- **DESCRIPTION OF THE TASK**:
Starting from the line in which "You are a GUI" appears, set down each line exactly through the end of the listing, and nothing else. Leave out pictures.

- **SOURCE INFORMATION**:
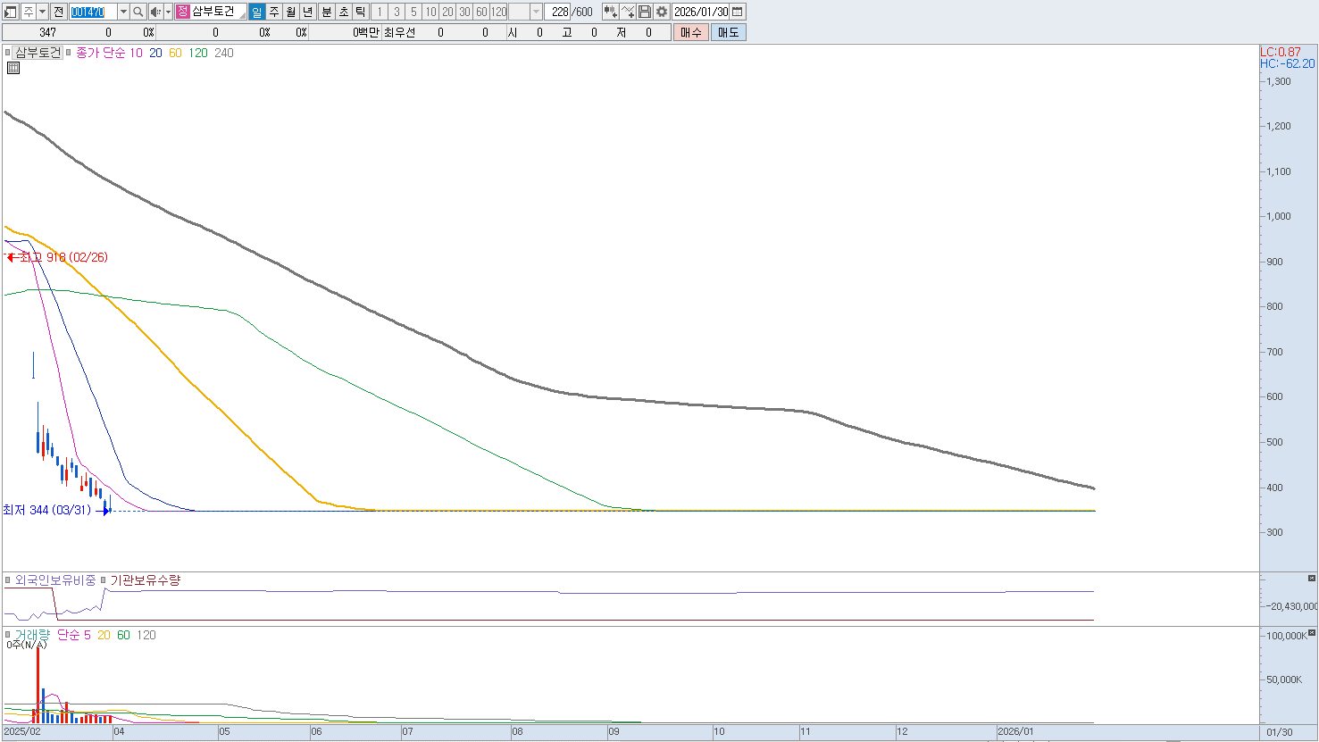Open the calendar date picker icon
Image resolution: width=1319 pixels, height=742 pixels.
click(x=738, y=12)
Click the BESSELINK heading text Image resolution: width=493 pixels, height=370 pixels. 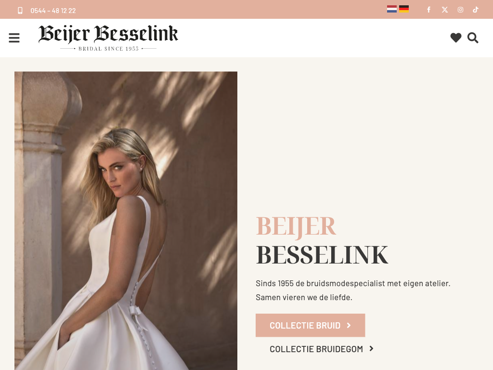[322, 255]
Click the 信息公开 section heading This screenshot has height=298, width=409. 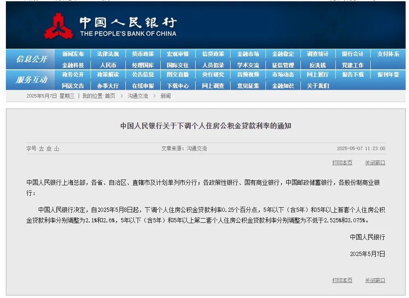click(32, 59)
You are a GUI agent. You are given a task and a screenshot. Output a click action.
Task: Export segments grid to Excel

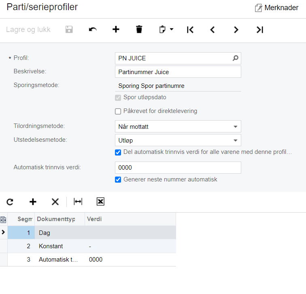coord(100,202)
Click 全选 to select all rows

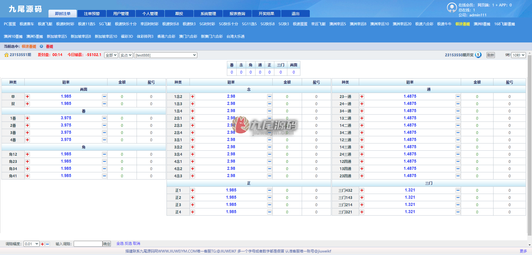[120, 243]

- **WRITTEN RESPONSE**:
You are a GUI agent. You are given a task and a screenshot. Output a click action.
Task: Export segments grid to Excel

coord(100,202)
Click 全选 to select all rows

[120, 243]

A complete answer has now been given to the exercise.